Geschichte

Die schwere Zeit während des 2. Weltkriegs führte zur Besinnung auf die eigenen Werte und den Zusammenhalt, so dass viele Jodlergruppen in diesen Jahren gegründet wurden. So auch in Aeschiried, wo sich im Frühjahr 1942 erstmals 16 Sänger im Schulhaus zu einer Jodlerübung eintrafen. Der Anfang war geglückt, so dass am 11. Juni 1943 die erste Hauptversammlung des neuen Vereins stattfand. Zu diesem Zeitpunkt waren es bereits 19 Mitglieder.

 

Der Beitritt zum Bernisch-Kantonalen Jodlerverband erfolgte im 1944. Gesanglich machte die Gruppe rasch Fortschritte, so dass bereits im 1945 das erste Kantonale Jodlerfest in Schwarzenburg besucht wurde. Überhaupt nahmen die Tätigkeiten des Vereins rasch Schwung auf: Es wurde Theater gespielt, Jodlerfeste besucht und mit Auftritten an verschiedenen Anlässen erfreute man das Publikum.

 

In den Jahren 1946 bis 1948 wurde auf dem Rengglipass zuhinterst im Suldtal ein Dorfet organisiert. Auf Tragräfen mussten die Weinfässli vom Suld auf das Renggli getragen werden. Auf dem Naturboden wurde geschwungen und die Gäste mit Lied und Jutz unterhalten.

 

Ab 1949 bis zur Jahrtausendwende fand der Bergdorfet und Schwinget auf der Aeschiallmend statt und wurde zum sommerlichen Treffpunkt der Älpler und der einheimischen Bevölkerung. Während vielen Jahren wurden schliesslich die Feriengäste an jeweils zwei bis drei Platzkonzerten im Sommer zusammen mit anderen Dorfvereinen mit Jodlerdarbietungen unterhalten. Daraus entstanden auch Kontakte über die Landesgrenzen hinaus.

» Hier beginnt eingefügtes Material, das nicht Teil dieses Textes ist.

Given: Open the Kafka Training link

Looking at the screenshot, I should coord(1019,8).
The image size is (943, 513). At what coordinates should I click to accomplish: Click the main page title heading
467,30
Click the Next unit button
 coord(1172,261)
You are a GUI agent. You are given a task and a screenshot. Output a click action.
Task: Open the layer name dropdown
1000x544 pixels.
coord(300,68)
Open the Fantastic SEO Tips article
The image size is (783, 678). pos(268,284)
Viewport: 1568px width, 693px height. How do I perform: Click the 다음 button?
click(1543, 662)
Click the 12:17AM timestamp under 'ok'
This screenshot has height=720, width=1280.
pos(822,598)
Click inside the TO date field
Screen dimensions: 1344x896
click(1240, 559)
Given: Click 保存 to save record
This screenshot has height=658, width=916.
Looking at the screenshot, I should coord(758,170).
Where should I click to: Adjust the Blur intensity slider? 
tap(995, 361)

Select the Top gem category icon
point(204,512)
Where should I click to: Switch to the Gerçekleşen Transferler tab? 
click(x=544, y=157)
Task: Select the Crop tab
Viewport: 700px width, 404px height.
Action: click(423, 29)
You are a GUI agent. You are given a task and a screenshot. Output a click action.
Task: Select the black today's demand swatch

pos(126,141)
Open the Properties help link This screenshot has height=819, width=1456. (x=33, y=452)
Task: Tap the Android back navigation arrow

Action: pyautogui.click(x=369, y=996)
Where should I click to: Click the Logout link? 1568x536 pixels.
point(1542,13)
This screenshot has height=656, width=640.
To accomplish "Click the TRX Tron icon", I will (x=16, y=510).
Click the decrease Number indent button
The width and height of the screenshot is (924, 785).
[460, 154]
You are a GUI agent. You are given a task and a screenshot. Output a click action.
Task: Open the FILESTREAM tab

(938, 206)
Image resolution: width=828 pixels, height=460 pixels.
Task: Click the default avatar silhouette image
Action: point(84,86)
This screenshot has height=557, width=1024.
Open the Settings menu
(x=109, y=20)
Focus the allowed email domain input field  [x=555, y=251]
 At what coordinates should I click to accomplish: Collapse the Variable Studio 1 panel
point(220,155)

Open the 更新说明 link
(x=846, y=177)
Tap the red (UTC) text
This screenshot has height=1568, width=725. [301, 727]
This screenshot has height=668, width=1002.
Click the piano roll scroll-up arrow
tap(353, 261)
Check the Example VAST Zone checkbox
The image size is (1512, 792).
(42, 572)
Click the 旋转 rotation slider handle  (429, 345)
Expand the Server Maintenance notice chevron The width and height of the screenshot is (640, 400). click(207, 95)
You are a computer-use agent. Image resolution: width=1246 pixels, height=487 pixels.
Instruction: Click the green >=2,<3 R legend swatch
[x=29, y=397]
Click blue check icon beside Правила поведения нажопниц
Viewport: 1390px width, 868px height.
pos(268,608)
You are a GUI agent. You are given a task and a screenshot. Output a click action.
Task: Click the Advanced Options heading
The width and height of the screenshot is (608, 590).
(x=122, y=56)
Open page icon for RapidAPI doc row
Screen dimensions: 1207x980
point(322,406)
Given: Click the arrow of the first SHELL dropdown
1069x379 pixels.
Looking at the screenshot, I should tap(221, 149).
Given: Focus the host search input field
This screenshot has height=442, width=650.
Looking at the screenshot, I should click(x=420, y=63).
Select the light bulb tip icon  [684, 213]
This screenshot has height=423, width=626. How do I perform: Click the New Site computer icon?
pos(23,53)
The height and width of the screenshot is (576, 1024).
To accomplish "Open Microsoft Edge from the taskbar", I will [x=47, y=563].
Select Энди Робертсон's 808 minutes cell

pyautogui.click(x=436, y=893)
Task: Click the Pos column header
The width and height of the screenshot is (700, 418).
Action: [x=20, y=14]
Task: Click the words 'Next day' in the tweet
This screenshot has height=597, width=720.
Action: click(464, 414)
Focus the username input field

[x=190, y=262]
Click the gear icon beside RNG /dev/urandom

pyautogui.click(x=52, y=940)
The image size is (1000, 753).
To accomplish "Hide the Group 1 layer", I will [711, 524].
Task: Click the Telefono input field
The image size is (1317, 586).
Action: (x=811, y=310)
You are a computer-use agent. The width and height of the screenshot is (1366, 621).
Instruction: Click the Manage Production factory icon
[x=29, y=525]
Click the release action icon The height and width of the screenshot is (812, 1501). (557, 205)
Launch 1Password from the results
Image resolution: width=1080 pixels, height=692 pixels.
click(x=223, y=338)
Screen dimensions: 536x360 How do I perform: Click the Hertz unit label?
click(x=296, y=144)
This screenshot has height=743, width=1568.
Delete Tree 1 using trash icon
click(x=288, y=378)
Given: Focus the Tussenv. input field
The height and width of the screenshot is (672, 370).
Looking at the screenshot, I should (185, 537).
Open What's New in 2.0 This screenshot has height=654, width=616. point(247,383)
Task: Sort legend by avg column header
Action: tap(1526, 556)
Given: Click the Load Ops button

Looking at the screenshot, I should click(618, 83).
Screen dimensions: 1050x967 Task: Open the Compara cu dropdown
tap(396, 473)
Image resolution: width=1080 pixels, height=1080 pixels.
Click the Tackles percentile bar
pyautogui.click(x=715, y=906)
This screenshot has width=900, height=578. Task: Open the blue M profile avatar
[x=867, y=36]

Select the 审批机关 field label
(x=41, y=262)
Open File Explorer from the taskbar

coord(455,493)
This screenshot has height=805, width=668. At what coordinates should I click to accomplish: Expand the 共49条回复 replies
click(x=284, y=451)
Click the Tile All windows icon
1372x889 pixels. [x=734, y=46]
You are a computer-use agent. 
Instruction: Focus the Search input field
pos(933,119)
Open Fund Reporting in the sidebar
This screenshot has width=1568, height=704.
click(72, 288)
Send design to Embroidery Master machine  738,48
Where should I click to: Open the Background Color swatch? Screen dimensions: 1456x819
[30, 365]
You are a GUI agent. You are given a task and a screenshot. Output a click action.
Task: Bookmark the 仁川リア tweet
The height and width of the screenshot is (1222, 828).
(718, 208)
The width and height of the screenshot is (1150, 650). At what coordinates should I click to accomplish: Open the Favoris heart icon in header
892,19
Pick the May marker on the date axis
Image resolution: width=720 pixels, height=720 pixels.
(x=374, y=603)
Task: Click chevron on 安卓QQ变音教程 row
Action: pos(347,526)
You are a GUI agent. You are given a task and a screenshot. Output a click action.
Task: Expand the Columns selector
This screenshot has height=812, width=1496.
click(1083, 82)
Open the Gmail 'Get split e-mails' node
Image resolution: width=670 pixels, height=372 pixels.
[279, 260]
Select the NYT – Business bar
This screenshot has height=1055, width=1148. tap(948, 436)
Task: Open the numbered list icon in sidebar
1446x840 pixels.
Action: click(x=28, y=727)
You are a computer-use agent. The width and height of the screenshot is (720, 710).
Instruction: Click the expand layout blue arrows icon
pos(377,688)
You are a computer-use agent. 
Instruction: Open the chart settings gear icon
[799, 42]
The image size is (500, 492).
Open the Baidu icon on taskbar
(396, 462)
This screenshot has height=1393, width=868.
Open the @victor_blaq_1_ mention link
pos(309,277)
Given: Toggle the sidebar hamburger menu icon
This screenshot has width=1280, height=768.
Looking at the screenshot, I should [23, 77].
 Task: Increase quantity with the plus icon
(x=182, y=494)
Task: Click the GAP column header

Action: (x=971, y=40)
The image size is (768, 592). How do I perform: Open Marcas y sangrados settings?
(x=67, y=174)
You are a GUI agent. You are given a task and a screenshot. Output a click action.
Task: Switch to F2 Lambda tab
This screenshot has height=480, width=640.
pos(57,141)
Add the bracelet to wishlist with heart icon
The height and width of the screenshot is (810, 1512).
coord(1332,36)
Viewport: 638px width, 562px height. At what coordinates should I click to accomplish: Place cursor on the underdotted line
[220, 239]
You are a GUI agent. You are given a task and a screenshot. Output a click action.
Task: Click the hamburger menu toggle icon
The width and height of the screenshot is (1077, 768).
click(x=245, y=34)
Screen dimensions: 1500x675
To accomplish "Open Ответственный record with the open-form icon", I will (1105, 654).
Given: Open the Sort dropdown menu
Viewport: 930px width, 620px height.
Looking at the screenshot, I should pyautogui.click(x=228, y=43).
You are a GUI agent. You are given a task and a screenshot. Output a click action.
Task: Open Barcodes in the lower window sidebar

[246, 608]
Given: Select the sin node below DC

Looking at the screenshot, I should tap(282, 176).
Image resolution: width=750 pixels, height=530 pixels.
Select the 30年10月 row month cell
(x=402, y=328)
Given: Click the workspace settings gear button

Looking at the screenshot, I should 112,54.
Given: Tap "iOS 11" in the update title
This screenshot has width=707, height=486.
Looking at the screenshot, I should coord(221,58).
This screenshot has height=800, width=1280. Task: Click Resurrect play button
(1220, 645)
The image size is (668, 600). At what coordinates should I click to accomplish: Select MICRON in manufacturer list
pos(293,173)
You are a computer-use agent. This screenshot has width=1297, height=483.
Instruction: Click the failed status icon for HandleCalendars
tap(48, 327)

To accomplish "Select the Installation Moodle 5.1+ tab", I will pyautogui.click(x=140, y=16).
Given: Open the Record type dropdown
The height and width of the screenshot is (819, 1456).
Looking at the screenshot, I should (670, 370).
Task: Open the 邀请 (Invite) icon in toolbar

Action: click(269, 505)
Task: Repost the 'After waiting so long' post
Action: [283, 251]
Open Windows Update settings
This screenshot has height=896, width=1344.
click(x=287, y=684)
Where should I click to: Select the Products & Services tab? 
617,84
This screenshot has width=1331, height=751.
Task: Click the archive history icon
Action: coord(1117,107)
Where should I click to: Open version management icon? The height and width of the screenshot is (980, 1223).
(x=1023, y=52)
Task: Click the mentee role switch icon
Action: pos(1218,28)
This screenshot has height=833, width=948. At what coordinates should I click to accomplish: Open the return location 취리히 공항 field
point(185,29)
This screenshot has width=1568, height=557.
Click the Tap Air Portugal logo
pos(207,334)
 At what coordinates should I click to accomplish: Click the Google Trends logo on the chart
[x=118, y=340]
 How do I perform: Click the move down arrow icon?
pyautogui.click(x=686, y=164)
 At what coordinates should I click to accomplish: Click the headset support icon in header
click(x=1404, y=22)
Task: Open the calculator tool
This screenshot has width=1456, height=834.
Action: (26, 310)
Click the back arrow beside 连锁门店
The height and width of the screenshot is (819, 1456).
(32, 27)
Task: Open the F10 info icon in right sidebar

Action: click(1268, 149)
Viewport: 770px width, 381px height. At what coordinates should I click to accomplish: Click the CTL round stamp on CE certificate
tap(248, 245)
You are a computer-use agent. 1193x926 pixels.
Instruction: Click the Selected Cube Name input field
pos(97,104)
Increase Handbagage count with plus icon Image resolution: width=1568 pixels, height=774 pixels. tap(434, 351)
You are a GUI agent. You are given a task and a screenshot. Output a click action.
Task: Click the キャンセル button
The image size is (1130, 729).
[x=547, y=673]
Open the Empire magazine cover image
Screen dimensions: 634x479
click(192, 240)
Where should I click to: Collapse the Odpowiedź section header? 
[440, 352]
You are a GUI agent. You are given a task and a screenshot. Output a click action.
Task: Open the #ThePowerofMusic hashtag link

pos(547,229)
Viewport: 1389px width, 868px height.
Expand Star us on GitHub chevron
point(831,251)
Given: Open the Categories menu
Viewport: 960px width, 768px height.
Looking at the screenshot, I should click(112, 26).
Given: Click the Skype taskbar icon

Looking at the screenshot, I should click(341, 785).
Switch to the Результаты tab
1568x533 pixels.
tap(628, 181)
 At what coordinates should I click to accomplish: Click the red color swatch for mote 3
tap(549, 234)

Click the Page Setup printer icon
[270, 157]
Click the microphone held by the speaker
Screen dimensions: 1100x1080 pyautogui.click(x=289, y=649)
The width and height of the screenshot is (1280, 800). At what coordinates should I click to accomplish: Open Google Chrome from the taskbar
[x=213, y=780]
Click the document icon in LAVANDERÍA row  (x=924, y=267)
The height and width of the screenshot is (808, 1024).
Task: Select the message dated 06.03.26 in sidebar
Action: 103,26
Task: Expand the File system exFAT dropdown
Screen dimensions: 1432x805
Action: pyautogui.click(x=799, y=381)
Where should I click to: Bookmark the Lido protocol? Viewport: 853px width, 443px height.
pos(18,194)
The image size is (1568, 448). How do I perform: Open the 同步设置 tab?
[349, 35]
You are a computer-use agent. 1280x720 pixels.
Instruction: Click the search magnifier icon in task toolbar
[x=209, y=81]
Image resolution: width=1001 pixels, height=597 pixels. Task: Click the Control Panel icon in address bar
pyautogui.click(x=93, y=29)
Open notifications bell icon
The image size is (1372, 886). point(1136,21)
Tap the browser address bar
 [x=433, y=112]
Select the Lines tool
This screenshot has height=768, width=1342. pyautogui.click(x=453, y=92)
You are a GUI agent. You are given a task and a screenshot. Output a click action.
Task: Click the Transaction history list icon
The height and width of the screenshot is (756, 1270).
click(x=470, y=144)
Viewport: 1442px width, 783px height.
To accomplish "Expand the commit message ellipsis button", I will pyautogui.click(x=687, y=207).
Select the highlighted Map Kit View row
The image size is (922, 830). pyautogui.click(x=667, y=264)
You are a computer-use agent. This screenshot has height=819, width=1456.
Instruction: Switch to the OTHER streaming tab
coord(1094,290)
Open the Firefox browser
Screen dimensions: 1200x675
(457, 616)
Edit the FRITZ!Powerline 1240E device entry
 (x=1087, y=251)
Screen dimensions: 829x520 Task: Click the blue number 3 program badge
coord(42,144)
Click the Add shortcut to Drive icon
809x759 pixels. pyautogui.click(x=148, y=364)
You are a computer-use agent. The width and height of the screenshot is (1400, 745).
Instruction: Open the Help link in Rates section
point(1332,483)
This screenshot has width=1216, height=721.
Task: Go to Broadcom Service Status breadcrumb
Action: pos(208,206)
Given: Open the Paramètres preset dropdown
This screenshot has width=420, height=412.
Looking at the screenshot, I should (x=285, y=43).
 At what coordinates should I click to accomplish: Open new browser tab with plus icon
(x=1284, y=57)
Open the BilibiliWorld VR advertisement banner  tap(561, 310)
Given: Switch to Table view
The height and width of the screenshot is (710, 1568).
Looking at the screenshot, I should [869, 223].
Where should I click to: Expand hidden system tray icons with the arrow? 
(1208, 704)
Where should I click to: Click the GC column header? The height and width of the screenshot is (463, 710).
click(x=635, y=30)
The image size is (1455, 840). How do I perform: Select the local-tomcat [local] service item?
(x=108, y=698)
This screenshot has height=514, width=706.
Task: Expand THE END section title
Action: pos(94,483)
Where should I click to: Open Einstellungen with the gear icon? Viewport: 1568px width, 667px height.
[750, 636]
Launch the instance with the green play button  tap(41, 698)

Die Jodlergruppe Alpengruss Aeschiried war von Beginn an sehr aktiv, verzeichnete viele Auftritte an unterschiedlichen Anlässen und nahm an Jodlerfesten teil. Im 1964 reisten die Aeschrieder sogar ins Ausland nach Ludwigshafen und durften die deutschen Nachbarn mit Liedern und „Jutzen“ aus der Schweiz erfreuen.

 

Mit Klaus Rubin durfte der Klub während vieler Jahre von einem sehr versierten Dirigenten geleitet werden: Als 17-jähriger Jüngling wurde Klaus von seinem Vater Alfred an die Singübung der Jodlergruppe mitgenommen. Nach verschiedenen Kursen absolvierte er schliesslich die Ausbildung zum Dirigenten. Als die Gruppe im 1980 einen neuen Dirigenten suchte, lag es nahe, Klaus diese Aufgabe zu übertragen. Seine Gabe als Komponist kam in den darauffolgenden Jahren zum Vorschein. Mit seinen einzigartigen Kompositionen konnte und kann die Jodlergruppe viele Erfolge feiern. Seine Talente blieben auch dem Bernisch-Kantonalen Jodlerverband nicht verborgen. Im Jahr 1989 wurde er als Jurymitglied gewählt. Mit den Jubiläumsfeierlichkeiten im Januar 2019 findet das 37-jährige Dirigentenengagement von Klaus Rubin bei der Jodlergruppe Alpengruss Aeschiried einen würdigen Abschluss.